The Effects of Vitamin D Supplementation on Signaling Pathway of Inflammation and Oxidative Stress in Diabetic Hemodialysis: A Randomized, Double-Blind, Placebo-Controlled Trial.

Objective: This study was carried out to determine the effects of vitamin D supplementation on signaling pathway of inflammation and oxidative stress in diabetic hemodialysis (HD) patients. Methods: This randomized double-blind placebo-controlled clinical trial was conducted among 60 diabetic HD patients. Subjects were randomly allocated into two groups to intake either vitamin D supplements at a dosage of 50,000 IU ( n = 30) or placebo ( n = 30) every 2 weeks for 12 weeks. Gene expression of inflammatory cytokines and biomarkers of oxidative stress were assessed in peripheral blood mononuclear cells (PBMCs) of diabetic HD patients with RT-PCR method. Results: Results of RT-PCR indicated that after the 12-week intervention, compared to the placebo, vitamin D supplementation downregulated gene expression of interleukin (IL)-1β ( P = 0.02), tumor necrosis factor alpha (TNF-α) ( P = 0.02) and interferon gamma (IFN-γ) ( P = 0.03) in PBMCs of diabetic HD patients. Additionally, vitamin D supplementation, compared to the placebo, downregulated gene expression of transforming growth factor beta (TGF-β) ( P = 0.04), protein kinase C (PKC) ( P = 0.001), and mitogen-activated protein kinases 1 (MAPK1) ( P = 0.02) in PBMCs of diabetic HD patients.
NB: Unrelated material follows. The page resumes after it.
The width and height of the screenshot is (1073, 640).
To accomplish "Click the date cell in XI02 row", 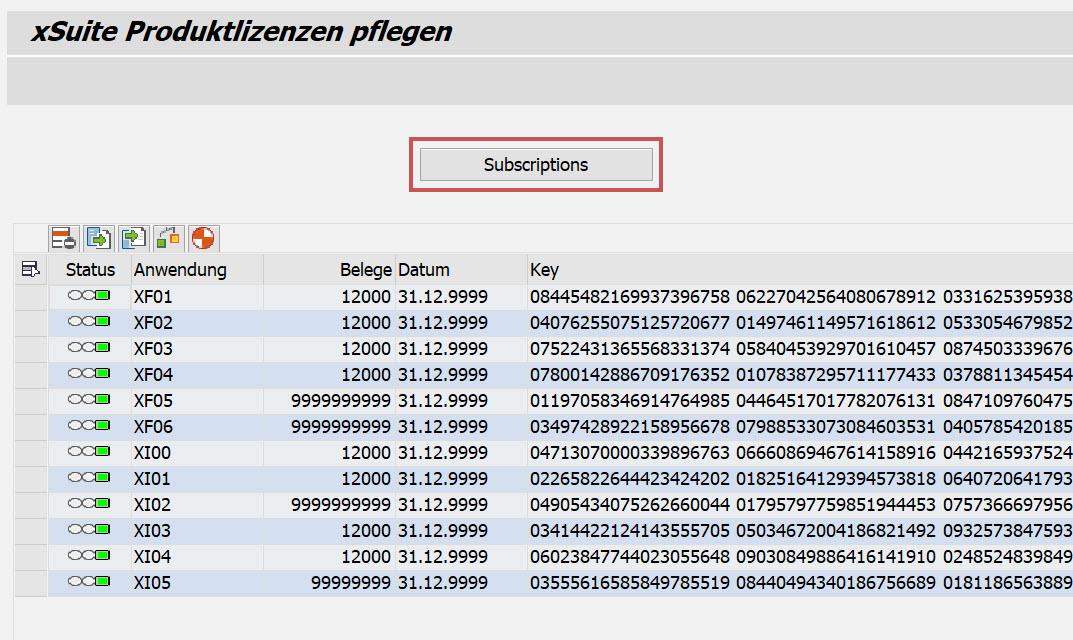I will [x=443, y=505].
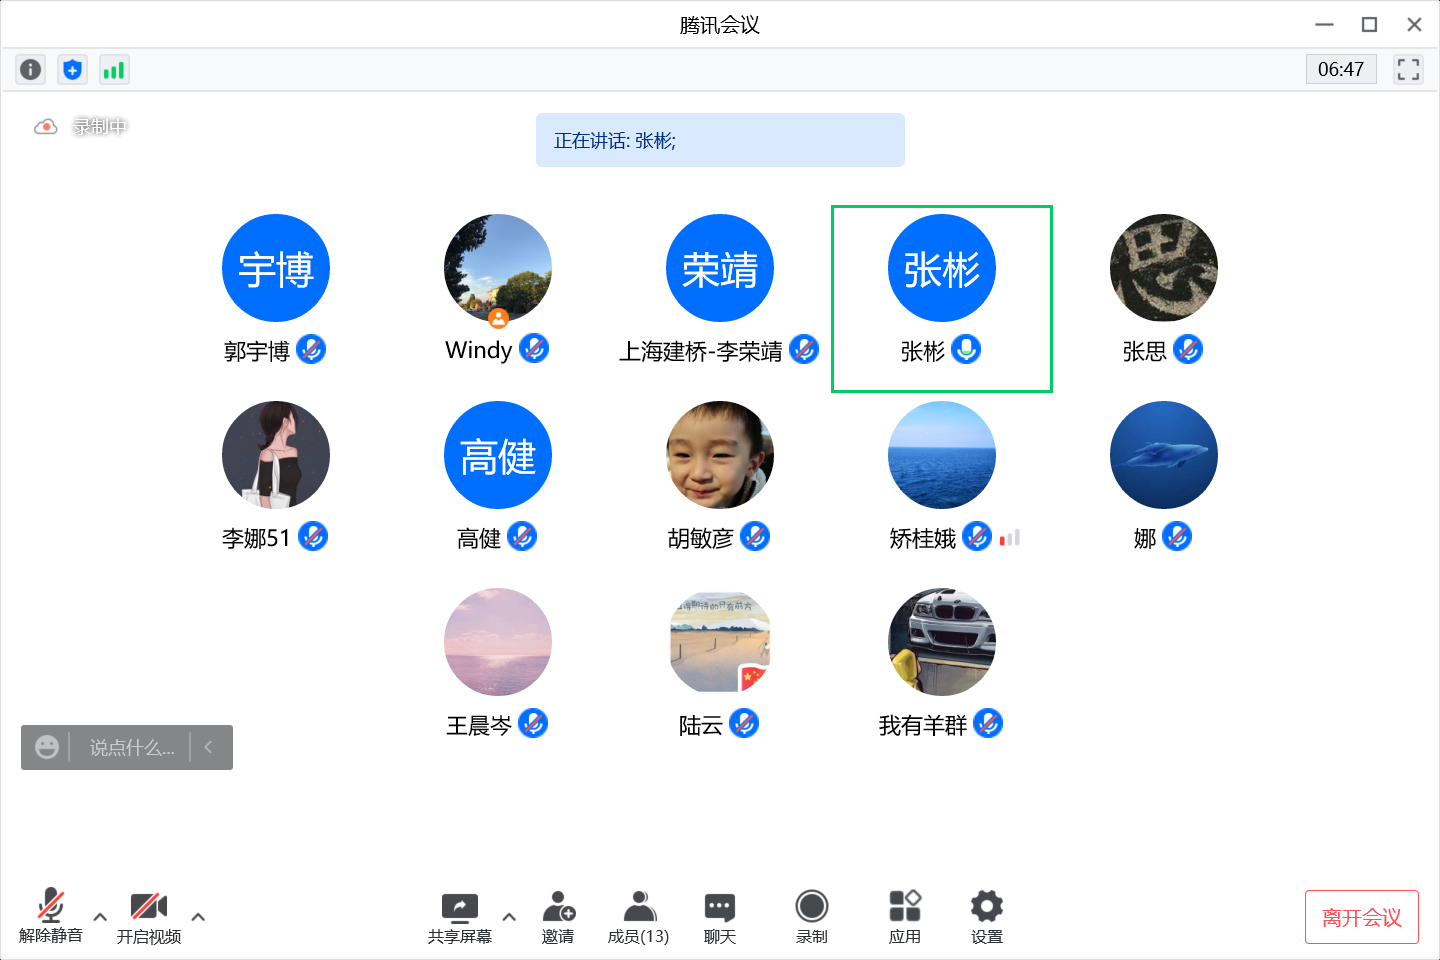Image resolution: width=1440 pixels, height=960 pixels.
Task: Turn on camera with 开启视频
Action: point(149,916)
Although not significant, vitamin D supplementation let to a reduction of nuclear factor kappa B (NF-kB) ( p = 0.75) expression in PBMCs isolated from diabetic patients compared to the placebo group. There was no statistically significant change following supplementation with vitamin D on gene expression of interleukin (IL)-4, IL-6, and vascular endothelial growth factor (VEGF) in PBMCs of diabetic HD patients. Conclusions: Overall, we found that vitamin D supplementation for 12 weeks among diabetic HD patients had beneficial effects on few gene expression related to inflammation and oxidative stress. Clinical trial registration: IRCT201701035623N101. Registered on January 8, 2017.